Cependant les données empiriques sur l’inflation ont été rares et peu concluantes et il y a également des difficultés intrinsèques à identifier l’impact empirique sur les prix d’actifs. Un modèle DSGE complet qui est habituellement utilisé par les économistes du FMI (…) a été modifié pour incorporer les changements démographiques (quoique de façon ad hoc) par Anderson, Botman et Hunt (2014), afin de déterminer si le vieillissement démographique du Japon est ou non déflationniste. Ces auteurs constatent que le vieillissement de la population génère de puissantes pressions déflationnistes, principalement à travers le déclin de la croissance économique et la chute des prix des terrains, mais leurs constats sont davantage tirés d’un modèle calibré plutôt que de l’analyse empirique.

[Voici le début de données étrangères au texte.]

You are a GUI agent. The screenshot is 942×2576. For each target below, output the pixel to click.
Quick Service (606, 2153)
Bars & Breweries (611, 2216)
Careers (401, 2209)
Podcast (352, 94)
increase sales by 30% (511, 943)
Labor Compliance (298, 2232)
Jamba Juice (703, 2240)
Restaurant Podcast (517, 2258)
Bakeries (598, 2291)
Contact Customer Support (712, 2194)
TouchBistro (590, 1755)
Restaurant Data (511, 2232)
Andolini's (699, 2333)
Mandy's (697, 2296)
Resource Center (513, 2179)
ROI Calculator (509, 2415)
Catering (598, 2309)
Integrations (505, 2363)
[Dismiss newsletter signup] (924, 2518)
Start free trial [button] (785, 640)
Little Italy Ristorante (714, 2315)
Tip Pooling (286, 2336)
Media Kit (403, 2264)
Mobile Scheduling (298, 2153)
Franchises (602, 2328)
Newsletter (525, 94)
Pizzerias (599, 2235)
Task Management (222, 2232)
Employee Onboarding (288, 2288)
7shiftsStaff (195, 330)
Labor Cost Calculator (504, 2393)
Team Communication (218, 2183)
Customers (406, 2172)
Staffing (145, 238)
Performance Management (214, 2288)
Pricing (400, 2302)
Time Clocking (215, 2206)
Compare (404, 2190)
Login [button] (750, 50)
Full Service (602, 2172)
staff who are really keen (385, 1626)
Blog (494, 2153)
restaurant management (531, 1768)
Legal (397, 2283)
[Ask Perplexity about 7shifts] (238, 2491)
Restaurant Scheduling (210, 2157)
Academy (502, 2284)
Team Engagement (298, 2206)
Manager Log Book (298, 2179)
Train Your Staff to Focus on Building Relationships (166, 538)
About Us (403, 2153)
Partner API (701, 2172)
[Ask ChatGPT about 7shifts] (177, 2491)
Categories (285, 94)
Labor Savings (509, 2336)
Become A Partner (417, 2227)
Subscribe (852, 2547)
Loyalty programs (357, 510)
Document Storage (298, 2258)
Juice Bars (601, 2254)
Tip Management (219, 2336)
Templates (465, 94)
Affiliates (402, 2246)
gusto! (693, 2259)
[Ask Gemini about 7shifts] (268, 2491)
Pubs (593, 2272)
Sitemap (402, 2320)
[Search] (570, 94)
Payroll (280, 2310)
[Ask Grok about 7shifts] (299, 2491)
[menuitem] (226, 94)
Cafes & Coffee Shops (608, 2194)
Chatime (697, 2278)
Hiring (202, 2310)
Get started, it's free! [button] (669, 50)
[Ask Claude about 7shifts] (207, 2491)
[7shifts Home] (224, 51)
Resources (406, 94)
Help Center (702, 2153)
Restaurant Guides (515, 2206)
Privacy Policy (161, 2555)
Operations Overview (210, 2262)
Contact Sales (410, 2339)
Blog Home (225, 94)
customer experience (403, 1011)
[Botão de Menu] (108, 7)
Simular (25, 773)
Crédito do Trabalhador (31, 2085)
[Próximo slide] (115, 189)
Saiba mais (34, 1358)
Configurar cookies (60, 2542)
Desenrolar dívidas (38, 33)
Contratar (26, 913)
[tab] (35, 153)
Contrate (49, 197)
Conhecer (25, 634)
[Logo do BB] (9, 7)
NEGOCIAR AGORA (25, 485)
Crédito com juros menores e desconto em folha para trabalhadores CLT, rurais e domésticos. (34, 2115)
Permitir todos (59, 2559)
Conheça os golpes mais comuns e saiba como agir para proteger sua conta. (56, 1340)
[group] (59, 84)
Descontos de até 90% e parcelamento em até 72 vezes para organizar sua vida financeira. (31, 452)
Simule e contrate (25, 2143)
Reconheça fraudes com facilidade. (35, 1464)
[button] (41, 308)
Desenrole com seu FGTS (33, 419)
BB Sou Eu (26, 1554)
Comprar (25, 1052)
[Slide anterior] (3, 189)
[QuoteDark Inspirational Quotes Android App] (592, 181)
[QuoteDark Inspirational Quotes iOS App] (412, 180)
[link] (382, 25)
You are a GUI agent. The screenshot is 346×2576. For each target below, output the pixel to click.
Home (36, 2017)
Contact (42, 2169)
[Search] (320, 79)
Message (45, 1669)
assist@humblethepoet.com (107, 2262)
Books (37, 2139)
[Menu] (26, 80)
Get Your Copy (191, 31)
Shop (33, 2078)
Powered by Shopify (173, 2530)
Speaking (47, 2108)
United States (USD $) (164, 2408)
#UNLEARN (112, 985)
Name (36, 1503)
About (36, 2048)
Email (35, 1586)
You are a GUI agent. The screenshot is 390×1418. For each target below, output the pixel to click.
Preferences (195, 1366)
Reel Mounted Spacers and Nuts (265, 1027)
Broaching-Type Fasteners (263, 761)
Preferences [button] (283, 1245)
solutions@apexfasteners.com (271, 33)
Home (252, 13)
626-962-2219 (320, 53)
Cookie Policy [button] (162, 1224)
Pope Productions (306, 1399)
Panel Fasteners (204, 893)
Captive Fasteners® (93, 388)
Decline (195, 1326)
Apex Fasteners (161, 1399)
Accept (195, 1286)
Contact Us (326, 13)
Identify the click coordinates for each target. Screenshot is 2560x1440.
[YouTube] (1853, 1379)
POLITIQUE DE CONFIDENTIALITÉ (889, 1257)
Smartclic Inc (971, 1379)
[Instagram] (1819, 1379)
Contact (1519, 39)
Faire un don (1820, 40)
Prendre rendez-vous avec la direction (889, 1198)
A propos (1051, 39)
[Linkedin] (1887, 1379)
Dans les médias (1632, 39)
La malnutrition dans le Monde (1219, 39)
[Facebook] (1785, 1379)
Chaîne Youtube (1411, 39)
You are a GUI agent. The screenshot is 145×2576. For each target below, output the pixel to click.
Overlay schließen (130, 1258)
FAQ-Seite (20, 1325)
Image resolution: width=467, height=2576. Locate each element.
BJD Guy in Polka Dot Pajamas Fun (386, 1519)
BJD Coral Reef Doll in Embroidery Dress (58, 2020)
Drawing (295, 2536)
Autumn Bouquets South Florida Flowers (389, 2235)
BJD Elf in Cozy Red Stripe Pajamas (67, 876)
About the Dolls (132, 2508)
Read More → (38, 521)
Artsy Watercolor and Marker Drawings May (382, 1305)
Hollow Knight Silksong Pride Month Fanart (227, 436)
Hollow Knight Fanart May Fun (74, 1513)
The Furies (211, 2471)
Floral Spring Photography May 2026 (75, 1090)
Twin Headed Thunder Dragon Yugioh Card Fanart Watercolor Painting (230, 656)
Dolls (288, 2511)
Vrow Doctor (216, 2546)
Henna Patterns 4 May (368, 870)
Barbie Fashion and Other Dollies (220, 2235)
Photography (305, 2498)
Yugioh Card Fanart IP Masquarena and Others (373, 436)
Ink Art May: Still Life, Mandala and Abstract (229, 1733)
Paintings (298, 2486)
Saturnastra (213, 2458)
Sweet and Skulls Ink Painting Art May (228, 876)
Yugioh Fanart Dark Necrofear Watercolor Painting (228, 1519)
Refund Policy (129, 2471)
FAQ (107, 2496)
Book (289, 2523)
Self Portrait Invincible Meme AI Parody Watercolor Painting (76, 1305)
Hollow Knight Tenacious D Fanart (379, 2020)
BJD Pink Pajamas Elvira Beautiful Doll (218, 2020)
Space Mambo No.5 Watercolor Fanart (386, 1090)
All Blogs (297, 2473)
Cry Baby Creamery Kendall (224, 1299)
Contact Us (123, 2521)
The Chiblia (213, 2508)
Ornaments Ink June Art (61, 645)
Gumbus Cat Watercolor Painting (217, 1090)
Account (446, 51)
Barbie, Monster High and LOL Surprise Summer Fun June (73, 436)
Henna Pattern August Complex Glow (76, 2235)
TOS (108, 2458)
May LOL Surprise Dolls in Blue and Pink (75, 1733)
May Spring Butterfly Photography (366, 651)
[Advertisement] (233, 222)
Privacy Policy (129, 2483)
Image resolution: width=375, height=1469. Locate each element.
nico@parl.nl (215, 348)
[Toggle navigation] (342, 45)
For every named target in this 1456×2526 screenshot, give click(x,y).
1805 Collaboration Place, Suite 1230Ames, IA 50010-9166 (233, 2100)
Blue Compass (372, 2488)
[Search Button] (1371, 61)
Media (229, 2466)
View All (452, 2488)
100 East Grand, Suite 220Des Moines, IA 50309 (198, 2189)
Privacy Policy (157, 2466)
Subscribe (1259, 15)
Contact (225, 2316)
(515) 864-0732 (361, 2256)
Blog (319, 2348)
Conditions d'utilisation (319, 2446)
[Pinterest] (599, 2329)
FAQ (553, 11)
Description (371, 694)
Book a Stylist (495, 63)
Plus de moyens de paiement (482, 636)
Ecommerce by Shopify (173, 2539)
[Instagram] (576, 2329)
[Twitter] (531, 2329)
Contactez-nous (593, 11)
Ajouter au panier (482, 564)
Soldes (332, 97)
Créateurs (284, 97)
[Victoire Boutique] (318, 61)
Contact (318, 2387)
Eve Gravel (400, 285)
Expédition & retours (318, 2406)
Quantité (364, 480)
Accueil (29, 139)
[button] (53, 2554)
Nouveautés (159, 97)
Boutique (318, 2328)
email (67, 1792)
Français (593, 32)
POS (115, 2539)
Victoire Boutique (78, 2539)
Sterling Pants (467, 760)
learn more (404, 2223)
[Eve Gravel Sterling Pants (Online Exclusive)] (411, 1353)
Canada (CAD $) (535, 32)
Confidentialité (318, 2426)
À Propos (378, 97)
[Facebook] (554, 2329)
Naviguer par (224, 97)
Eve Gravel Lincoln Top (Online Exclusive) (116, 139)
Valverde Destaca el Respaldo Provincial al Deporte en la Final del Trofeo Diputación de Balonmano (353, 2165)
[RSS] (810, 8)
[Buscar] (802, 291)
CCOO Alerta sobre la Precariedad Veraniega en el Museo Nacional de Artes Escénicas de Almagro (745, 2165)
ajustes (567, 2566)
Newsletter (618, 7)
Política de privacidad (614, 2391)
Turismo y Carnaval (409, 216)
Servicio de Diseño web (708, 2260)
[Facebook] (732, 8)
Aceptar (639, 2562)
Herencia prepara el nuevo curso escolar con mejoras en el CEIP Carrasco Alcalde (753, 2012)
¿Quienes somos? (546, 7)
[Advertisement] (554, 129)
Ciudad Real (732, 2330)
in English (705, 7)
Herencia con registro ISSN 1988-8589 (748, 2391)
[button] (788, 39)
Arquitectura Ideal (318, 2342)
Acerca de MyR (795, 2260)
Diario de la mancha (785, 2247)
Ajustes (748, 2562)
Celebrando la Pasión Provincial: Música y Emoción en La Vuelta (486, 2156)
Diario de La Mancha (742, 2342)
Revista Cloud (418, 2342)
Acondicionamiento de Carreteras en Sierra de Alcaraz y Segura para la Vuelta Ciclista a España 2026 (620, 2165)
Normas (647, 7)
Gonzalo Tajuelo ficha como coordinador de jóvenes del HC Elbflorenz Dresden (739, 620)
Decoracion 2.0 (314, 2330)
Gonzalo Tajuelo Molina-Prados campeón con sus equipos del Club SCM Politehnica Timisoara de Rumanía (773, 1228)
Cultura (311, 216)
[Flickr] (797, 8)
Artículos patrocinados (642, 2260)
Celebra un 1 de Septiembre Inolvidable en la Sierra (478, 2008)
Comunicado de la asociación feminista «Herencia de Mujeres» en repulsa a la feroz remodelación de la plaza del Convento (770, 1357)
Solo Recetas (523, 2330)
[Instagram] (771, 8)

Le Japon est l’un des pays qui ont été les plus étudiés dans le cadre des changements démographiques. Non seulement il a connu de grands changements en termes de croissance économique, mais sa transition d’une société vieillissante vers une société âgée est la plus rapide dans l’histoire mondiale. Trois pays européens (la France, l’Allemagne et l’Angleterre) achèvent le passage d’une société vieillissante vers une société âgée en 115, 45 et 45 ans respectivement ; il fallut 65 ans pour que les Etats-Unis achèvent cette transformation. Ce changement prit seulement 24 ans au Japon. Muto et ses coauteurs (2012) se sont demandé comment les changements démographiques affectent le PNB par habitant et d’autres variables réelles, principalement via son impact du côté de l’offre. A l’inverse, Katagiri (2012) capture les effets via les canaux de la demande globale en calibrant des chocs de préférences qui correspondent aux bouleversements des structures de demande que l’on a pu observer au Japon. L’effet des changements démographiques sur le taux d’intérêt réel a été étudié dans un cadre à horizon infini par Ikeda et Saito (2012).

La difficulté tient dans le choix des variables appropriées pour capturer les changements démographiques. Dans un modèle de croissance à agent représentatif, la croissance de la population est une composante exogène qui est utilisée pour l’analyse empirique. Cependant, dans un modèle avec agents hétérogènes, typiquement dans le cadre d’un modèle à générations imbriquées, il y a des changements en termes de composition dans la démographie. Callen et ses coauteurs (2004) ont utilisé la part de la population en âge de travailler et la part de la population âgée comme deux variables indépendantes ; d’autres études, comme celle de Muto, Oda et Sudo (2012), capturent la croissance et la composition de la population via le taux de fertilité et le taux de longévité. Alors que les changements dans la fertilité ou la mortalité sont des moteurs clés derrière les changements démographiques, ils peuvent ne pas être un indicateur adéquat pour analyser l’impact macroéconomique des changements démographiques, vu le long délai avec lequel ils affectent la structure de la population et par conséquent l’économie. Pour cette raison, les indicateurs démographiques reflétant la structure en termes d’âge, tels que la part de la population en âge de travail ou les ratios de dépendance, ont souvent été utilisés pour examiner leur impact sur la macroéconomie. (…) »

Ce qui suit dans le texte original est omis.